ARTIKEL:
-*-
# fetchmail anstossen



## webfreak (1. Januar 2004)

Hallo

ich habe zuhause einen Linux-Server der mails für die Clients im Internet abholt über fetchmail.
Da keine Flat vorhanden ist holt der Server die mails nach anstossung durch ein cgi-script.
Ich habe mir überlegt, dass es mails holen soll, wenn ein Client seine Mails beim server holt. Kann mir jemand sagen wie ich das machen könnte?
Also fetchmail anstossen bei Mailabholung.
webfreak


----------



## Christian Fein (1. Januar 2004)

lass fetchmail als deamon laufen. 
Wie das genau geht, steht in der
$ info fetchmail bzw $ man fetchmail

Der Deamon modus ist intelligent genug nur bei 
bestehender Verbindung die mails abzurufen.

Ich zudem nutze mutt als email client und habe mir 
ein sehr billiges Script geschrieben das auf per
ifconfig die Verbindung prüft und bei bestehender
verbindung, fetchmail && mutt startet.


----------



## webfreak (1. Januar 2004)

Erstmal danke für die Antwort. 

fetchmail läuft als deamon.
Allerdings geht der PC nicht direkt ins internet, sondern über einen Router, weshalb er nicht direkt erfährt, ob er online ist oder nicht. Deshalb holt er nie selbständig mails ab.
-*-
Setze die Forumsdiskussion über das Anstoßen von fetchmail nach ihrem letzten Satz fort.

DATENSÄTZE:
-*-
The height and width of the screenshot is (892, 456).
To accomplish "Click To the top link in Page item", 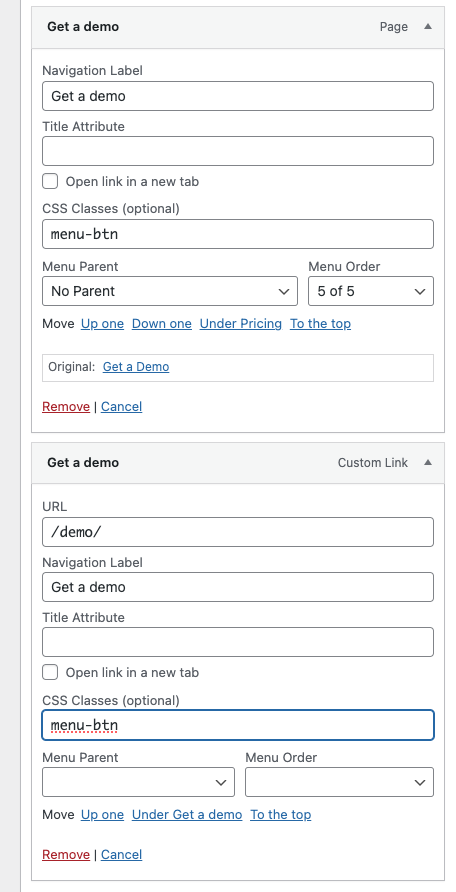I will (x=321, y=324).
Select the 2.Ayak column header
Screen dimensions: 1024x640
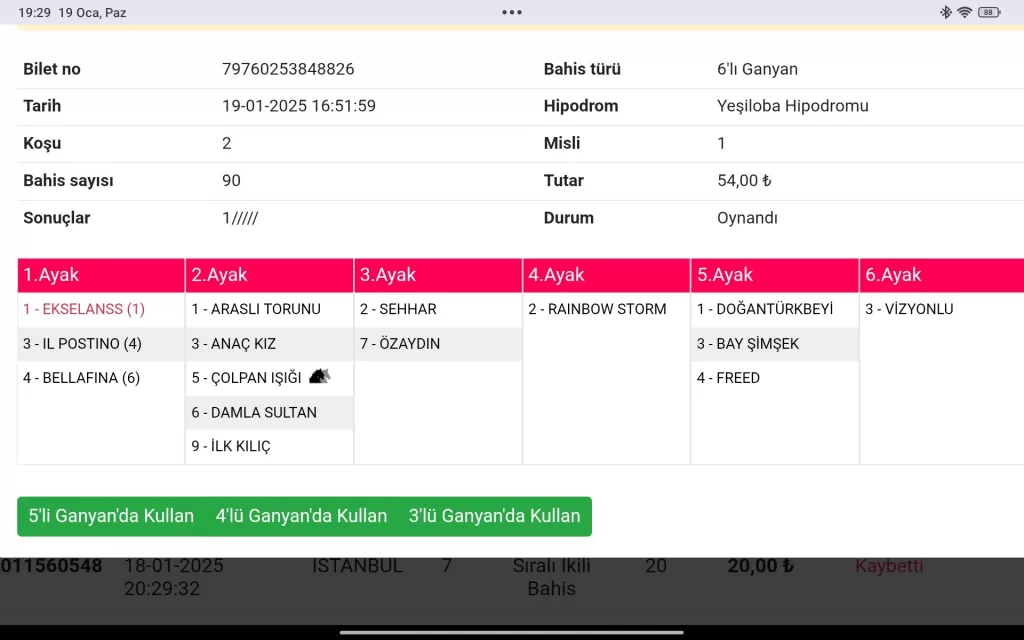click(269, 275)
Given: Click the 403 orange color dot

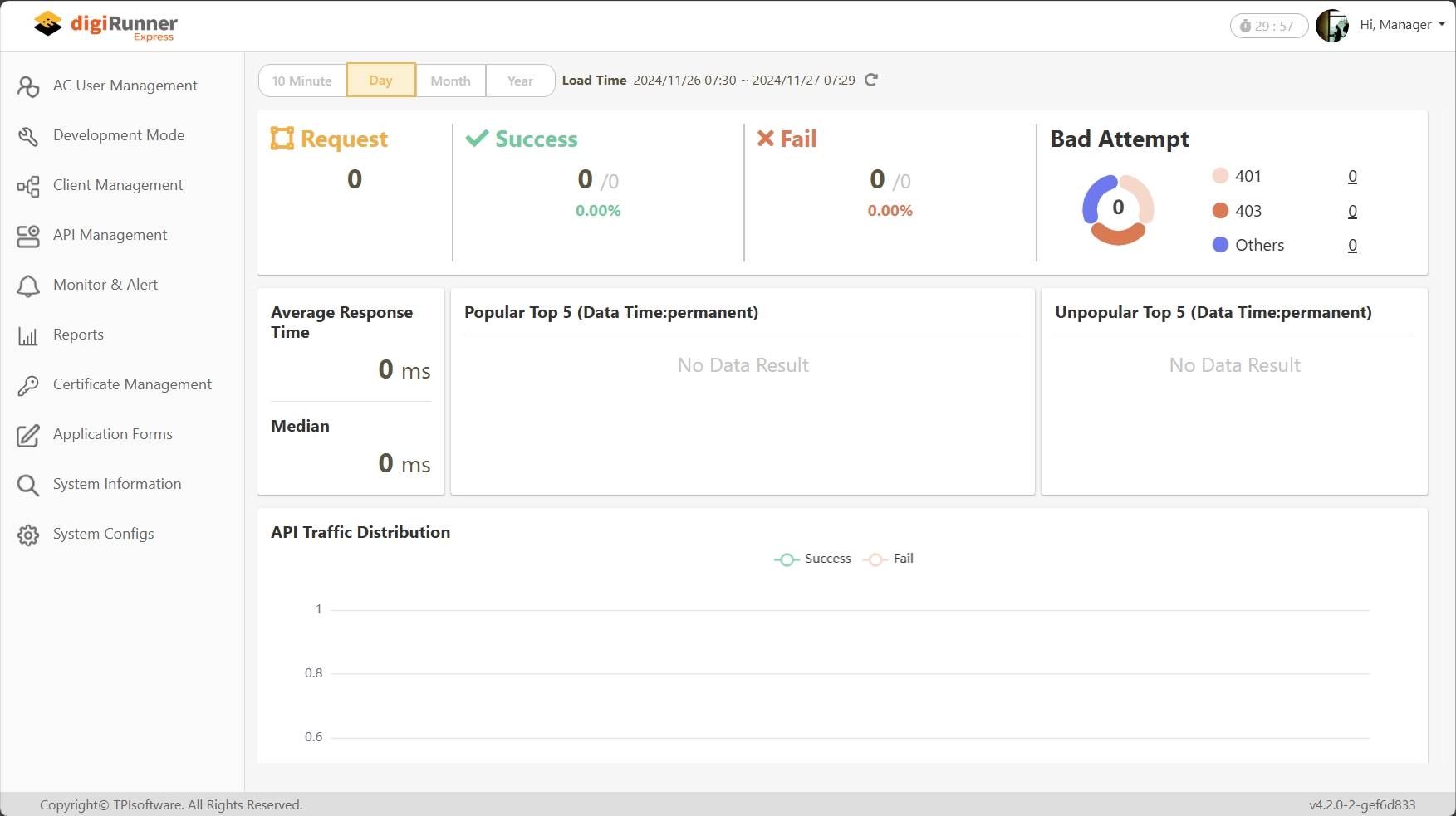Looking at the screenshot, I should point(1220,211).
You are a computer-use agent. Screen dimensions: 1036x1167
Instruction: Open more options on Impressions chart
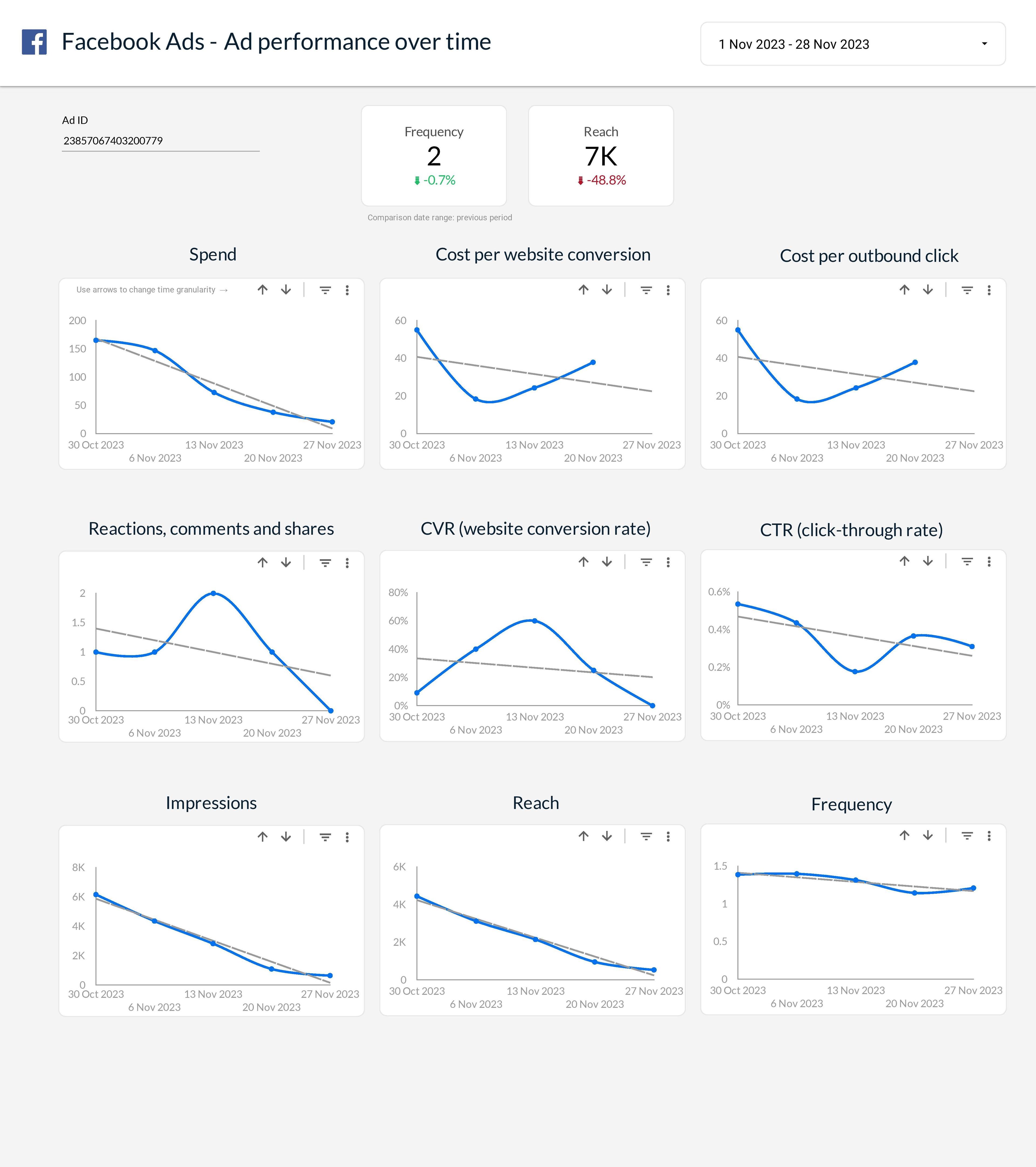(x=347, y=837)
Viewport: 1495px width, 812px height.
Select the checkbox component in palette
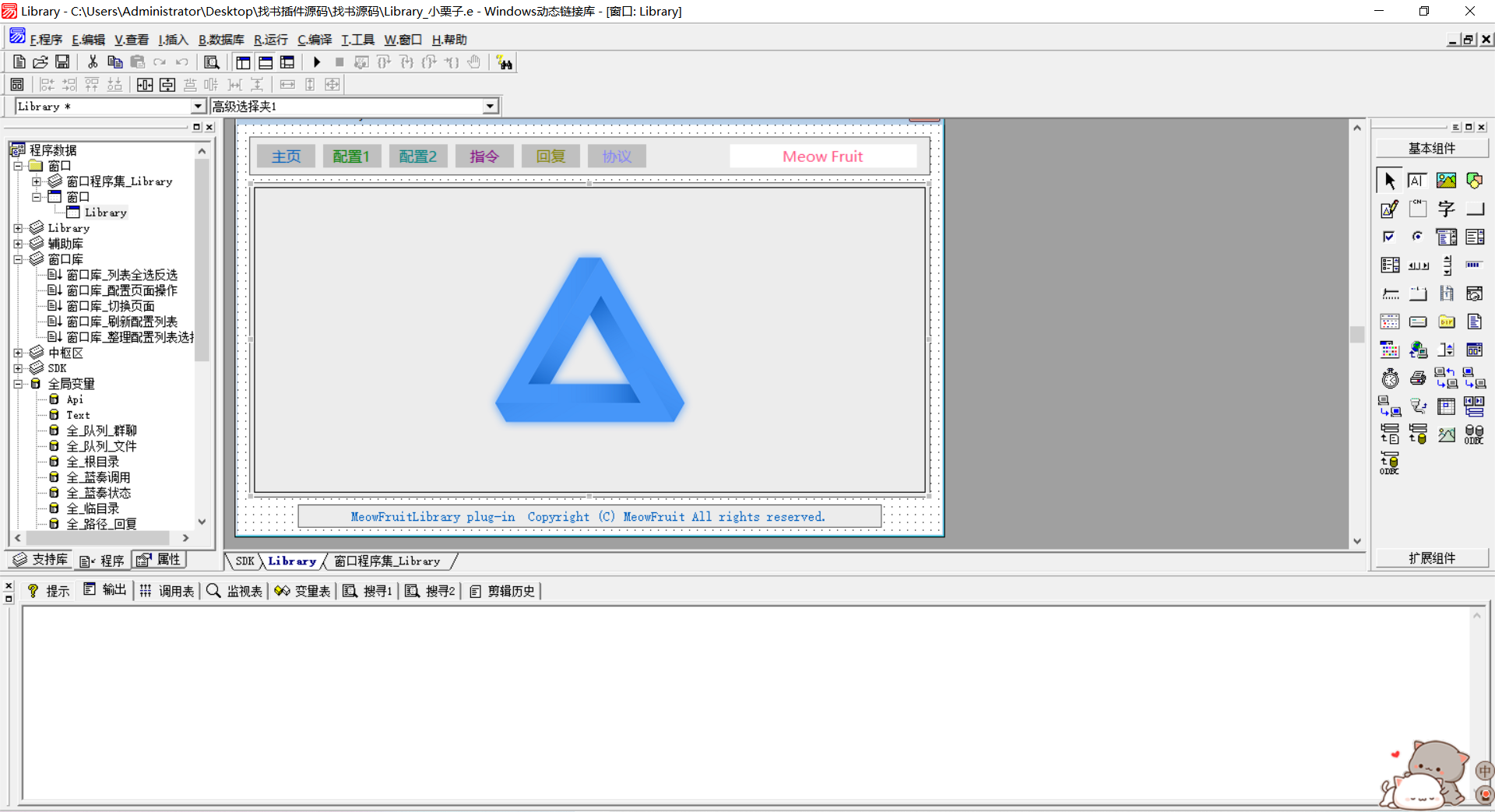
-*-
ERGEBNIS:
Gibt es noch eine andere Möglichkeit?

webfreak


----------



## Christian Fein (2. Januar 2004)

> _Original geschrieben von webfreak _
> *Erstmal danke für die Antwort.
> 
> fetchmail läuft als deamon.
> ...



selbst über Router muss das so laufen, so läuft das auf meinem Beruflichen Rechner auch.


----------



## webfreak (2. Januar 2004)

Ok, dann werde ich da noch etwas rumprobieren. Danke


----------



## webfreak (2. Januar 2004)

Man bin ich blöd. Es stimmt was du sagst, dass er mails automatisch holt, nur bin ich net auf die Idee gekommen, da ich bei der Einwahl jedesmal von hand fetchmail angestossen habe. 
Naja, ich denke jetzt ist alles geklärt und das Thema kann geschlossen werden!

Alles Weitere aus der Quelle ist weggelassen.